Deciding what to measure
Getting your performance measurement right involves identifying the areas of your business it makes most sense to focus on and then deciding how best to measure your performance in those areas.
- Focusing on key business drivers
Your performance measurement will be a more powerful management tool if you focus on those areas that determine your overall business success.
This will vary from sector to sector and from business to business. So put some time into developing a strategic awareness of what it is that drives success for businesses like yours.
It’s crucial that you tailor your measurement to your specific circumstances and objectives. A manufacturer producing and selling low-cost goods in high volume might focus on production line speed, while another producing smaller quantities using high-cost components might focus instead on reducing production line errors that result in defective units.
- Finding your specific measures
Once you have identified your key business drivers, you need to find the best way of measuring them. Again, your priority here should be to look for a close link as possible with those elements of your performance that determine your success.
For example, you may decide that customer service is a strategic priority for your business and to therefore start measuring it. But there are many ways of doing so.
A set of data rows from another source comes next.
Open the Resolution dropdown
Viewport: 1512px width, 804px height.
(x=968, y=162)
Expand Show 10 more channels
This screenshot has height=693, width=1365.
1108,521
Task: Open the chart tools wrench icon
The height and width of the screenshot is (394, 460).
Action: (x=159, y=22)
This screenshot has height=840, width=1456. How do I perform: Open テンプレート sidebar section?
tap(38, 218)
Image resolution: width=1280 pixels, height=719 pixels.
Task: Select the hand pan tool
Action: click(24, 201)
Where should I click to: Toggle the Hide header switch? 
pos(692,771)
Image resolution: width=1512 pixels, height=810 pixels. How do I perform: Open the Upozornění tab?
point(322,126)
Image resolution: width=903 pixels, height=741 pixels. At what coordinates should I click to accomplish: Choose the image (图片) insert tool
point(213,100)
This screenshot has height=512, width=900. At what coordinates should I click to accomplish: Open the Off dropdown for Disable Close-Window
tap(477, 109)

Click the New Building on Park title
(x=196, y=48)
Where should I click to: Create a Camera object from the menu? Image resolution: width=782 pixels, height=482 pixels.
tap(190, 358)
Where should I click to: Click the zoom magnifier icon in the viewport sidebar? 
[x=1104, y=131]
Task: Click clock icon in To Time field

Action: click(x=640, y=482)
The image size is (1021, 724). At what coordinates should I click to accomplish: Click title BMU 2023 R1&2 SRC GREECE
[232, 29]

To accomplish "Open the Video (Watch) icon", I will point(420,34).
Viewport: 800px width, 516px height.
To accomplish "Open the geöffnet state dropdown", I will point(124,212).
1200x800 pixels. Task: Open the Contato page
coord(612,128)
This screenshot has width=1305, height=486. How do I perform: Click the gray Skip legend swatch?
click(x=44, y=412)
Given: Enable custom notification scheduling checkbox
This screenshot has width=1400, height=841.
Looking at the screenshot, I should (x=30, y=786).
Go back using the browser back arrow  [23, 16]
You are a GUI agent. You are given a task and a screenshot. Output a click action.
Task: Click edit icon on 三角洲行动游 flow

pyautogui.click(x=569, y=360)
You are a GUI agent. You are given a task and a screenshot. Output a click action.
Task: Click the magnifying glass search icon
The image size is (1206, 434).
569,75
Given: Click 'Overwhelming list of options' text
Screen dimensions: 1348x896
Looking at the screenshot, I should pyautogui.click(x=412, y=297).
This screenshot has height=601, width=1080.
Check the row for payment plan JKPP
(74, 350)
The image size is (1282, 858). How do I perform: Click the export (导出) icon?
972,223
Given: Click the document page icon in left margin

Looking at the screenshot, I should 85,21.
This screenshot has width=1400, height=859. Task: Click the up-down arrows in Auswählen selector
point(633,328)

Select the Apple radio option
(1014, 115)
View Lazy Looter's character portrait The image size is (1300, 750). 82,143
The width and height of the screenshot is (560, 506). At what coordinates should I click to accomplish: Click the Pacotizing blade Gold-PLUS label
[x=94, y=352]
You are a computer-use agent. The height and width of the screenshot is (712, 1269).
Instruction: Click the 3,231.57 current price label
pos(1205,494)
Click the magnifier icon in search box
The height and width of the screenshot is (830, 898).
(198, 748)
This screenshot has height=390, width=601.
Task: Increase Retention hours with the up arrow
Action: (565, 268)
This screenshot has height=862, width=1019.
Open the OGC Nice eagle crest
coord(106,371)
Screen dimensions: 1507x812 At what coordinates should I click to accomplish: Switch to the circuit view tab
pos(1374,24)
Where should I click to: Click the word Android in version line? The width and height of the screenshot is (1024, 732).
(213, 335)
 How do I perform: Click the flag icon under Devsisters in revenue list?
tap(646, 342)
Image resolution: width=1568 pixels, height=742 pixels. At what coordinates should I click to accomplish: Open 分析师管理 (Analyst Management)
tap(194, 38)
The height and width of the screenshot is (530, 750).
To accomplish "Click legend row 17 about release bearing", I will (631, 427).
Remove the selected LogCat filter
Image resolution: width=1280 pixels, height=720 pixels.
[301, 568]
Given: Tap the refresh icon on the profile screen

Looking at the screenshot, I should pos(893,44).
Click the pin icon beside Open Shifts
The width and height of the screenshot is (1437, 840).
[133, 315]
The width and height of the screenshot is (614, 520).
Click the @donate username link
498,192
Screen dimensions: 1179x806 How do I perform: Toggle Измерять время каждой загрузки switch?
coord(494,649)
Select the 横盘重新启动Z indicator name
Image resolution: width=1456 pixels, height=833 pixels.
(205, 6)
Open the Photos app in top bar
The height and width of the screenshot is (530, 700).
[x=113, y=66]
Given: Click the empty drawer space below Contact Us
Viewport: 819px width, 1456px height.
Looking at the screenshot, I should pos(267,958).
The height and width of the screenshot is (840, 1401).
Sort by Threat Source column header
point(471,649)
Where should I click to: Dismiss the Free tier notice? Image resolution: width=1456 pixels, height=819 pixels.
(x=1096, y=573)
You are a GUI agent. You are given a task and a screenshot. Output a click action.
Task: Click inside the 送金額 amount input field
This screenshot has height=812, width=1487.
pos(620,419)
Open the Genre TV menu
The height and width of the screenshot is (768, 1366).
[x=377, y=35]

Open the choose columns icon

You might consider measuring:
- the proportion of sales accounted for by returning customers
- the number of customer complaints received
- the number of items returned to you
- the time it takes to fulfill an order
- the percentage of incoming calls answered within 30 seconds
None of these is necessarily better than any other. The challenge is to find which specific measure (or measures) will enable you to improve your business.
This type of measurement unit is often referred to as a key performance indicator (KPI). The two key attributes of a KPI are quantifiability (i.e. you must be able to reduce it to a number) and that it directly captures a key business driver.
- Using standardized measures
There are standardized performance measures that have been created which almost any business can use. Examples include balanced scorecards, ISO standards and industry dashboards.
- Choosing and using key performance indicators
Key performance indicators (KPIs) are at the heart of any system of performance measurement and target setting. When properly used, they are one of the most powerful management tools available to growing businesses.
There are a number of key criteria that your KPIs should meet:
First, they should be as closely linked as possible to the top-level goals for your business.
Second, your KPIs need to be quantifiable. If you can’t easily reduce your measurement to a number, there will be too much scope for variation and inconsistency if different people carry out the measurements at different times.
Third, your KPIs should relate to aspects of the business environment over which you have some control. For example, interest rates may be a crucial determinant of performance for a given business.
Getting the most from your KPIs
The purpose of performance measurement is ultimately to drive future improvements in performance. There are two main ways you can use KPIs to achieve this kind of management power.
The first is to use your KPIs to spot potential problems or opportunities. Remember, your KPIs tell you what’s going on in the areas that determine your business performance. If the trends are moving in the wrong direction, you know you have problems to solve. Similarly, if the trends move consistently in your favour, you may have greater scope for growth than you had previously forecast.
The second is to use your KPIs to set targets for departments and employees throughout your business that will deliver your strategic goals.